If you want to run the DBT3 benchmark on your own, then you can use our DBT3 scripts. I have tarred up the configuration files for those scripts and the extracted raw data for download here.

MariaDB-5.5.21-beta is the first MariaDB release featuring the new thread pool. Oracle offers a commercial thread pool plugin for MySQL Enterprise, but now MariaDB brings a thread pool implementation to the community!

If you are not familiar with the term, please read the Knowledge Base article about it.

The main design goal of the thread pool is to increase the scalability of the MariaDB server with many concurrent connections. In order to test and demonstrate this, I have run the sysbench OLTP RO benchmark with up to 4096 threads to compare the new pool-of-threads and the traditional thread-per-connection scheduler:

OLTP(ro) MariaDB-5.5.21 pool-of-threads vs. thread-per-connection

Benchmark description:

  • sysbench multi table OLTP, readonly
  • 16 tables, totaling 40 mio rows (~10G of data)
  • 16G buffer pool – result is independent of disk performance
  • mysqld bound to 16 cpu cores, sysbench to the other 8

Read/write OLTP benchmark results will be published as soon as they are available.

Raw benchmark results and the scripts used can be downloaded here


Let me add few more words about binding cpu cores and thread pool configuration.

Sysbench-0.5 which was used for this benchmark, turned out to be quite a cpu hog; especially for high concurrency levels.
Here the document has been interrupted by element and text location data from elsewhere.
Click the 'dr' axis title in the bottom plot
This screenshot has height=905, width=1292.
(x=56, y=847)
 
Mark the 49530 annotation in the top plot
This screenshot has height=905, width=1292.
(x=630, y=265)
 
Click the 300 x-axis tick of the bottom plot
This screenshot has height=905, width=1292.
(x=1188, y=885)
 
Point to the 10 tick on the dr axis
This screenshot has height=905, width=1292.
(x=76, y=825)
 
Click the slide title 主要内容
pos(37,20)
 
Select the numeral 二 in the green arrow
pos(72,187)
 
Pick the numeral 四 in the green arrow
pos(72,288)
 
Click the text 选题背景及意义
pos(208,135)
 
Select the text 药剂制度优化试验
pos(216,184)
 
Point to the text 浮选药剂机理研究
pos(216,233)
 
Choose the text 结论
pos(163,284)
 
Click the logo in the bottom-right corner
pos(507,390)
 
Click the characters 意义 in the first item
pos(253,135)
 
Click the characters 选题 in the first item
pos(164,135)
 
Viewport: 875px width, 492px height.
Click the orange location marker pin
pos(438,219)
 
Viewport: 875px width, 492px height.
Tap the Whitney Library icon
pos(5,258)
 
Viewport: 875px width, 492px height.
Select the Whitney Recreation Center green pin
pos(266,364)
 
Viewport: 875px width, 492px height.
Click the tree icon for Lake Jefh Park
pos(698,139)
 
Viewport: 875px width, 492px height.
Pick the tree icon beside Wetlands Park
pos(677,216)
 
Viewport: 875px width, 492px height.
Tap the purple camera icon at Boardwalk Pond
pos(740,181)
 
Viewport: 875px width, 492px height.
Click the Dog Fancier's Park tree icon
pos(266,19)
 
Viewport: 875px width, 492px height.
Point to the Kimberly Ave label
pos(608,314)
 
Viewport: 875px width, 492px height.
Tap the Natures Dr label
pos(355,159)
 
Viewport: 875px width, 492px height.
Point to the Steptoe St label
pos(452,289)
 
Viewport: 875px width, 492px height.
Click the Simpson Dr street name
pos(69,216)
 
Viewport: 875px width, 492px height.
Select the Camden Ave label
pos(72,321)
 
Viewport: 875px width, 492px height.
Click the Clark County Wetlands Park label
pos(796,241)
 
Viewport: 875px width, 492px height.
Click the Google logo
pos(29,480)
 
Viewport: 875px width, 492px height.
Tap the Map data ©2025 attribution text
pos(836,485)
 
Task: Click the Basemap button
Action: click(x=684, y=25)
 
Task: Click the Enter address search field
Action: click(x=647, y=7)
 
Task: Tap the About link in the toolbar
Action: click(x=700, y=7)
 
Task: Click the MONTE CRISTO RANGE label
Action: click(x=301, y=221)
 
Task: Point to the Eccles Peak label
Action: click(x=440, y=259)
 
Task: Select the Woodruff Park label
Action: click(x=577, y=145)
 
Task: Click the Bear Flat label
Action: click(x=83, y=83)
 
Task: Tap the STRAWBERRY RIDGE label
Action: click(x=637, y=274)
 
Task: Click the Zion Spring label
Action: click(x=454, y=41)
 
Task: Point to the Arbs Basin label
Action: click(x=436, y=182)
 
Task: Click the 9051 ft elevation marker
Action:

If both mysqld and sysbench are allowed to run on all cpu cores, they will fight for resources – which will result in artificially bad results with many threads. With 4 cores for sysbench and 20 for mysqld, sysbench itself became the bottleneck. So I ended with 8 cores for sysbench (leaving some room here) and 16 for mysqld.

On UNIX, the MariaDB thread pool normally needs no configuration because it autoconfigures thread-pool-size to the number of cpu cores (this depends on sysconf(3) to implement _SC_NPROCESSORS_ONLN) which is in almost all cases the optimal size. If one binds mysqld to a subset of cpu cores, one should set thread-pool-size manually to the number of cpu cores given to mysqld.